Unfortunately, I wasn’t so fond of Chief Quinn. When he walked through the door, bad things usually happened to someone—me. For him to come in five minutes after opening, long before the sun even thought about rising, he needed something, and it wasn’t a cup of coffee. Why couldn’t he want coffee? I could deal with making him a drink, and I’d double his dose of pixie dust to keep him happy.

I gave the espresso machine a defiant swipe of my cleaning cloth before stepping to the counter to deal with Manhattan’s Most Wanted Bachelor. Without my help, he’d still be married, too.

What a way to start the day.

And to think people wondered why I refused to help find anything for anyone anymore. The reason stood across the counter from me. Chief Samuel Quinn, aged thirty, hotter than sin, and my heaven and hell rolled together in one smoking tall, dark, and handsome package, hated me for good reason. It was his fault, too. He had been the one to ask me for help finding his wife. I had found her all right, right in the middle of teaching a college stud the nuances of the reverse cowgirl.

If no one asked me to find something or someone again for the rest of my life, I’d be a very happy woman.

“Chief Quinn, what a pleasant surprise,” I lied. “Can I get you something? A dark roast, cream, no sugar, light on the dust?”

Why couldn’t I have been blessed with forgetfulness? I knew my worst nightmare’s favorite drink, and I had to make it for him first thing in the morning. Of course I knew it. He came in at least three times a week to torment me. Screw it. Who was I kidding? Instead of the coffee, he could take me instead. If I had to put up with the hassle of dealing with him, why couldn’t I enjoy it, too?

“Cream, no dust, and make it a large, Bailey.”

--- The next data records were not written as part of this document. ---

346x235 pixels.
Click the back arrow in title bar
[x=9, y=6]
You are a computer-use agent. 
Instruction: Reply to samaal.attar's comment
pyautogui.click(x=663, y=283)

Alarm bells tinkled in my head. Since when did Chief Quinn address me by my first name? On a good day, he snapped my last name like he worried it would contaminate him. “Of course, sir.”

The faster I made his coffee, the sooner he’d go away. I’d love every second I spent watching him go. In less than a minute, I had his drink ready, and to lower the risk of him spending any extra time with me, I chirped, “It’s on me today, Chief Quinn. Have yourself a nice morning.”

If it meant we parted without incident, it’d be well worth the five bucks.

He saluted me with his cup, flashed a hint of a smile, and walked out the door. Facing him was hell, but I glimpsed the heavens when he left, and if my panties hadn’t caught on fire under my jeans, I’d be very, very surprised.

“You’re drooling, Gardener,” my boss squeaked. The moth faery, with just enough pixie heritage to dust glitter when she wanted, fluttered over my shoulder, her tiny arms crossed over her chest. “Reverse cowgirl.”

“Stop reminding me!” I wailed, slumping over the counter. “He hates me. Worse, all I think about when he struts in is taking off my clothes and giving him my panties. I think they caught on fire this time, Mary. Why couldn’t he have had one of his cops find his wife instead?”

“You just want to indulge in some guilt-free fantasizing like every other hot-blooded American woman in the city.”

“Exactly. This is why no one in their right mind asks me for help. I ruin everything.”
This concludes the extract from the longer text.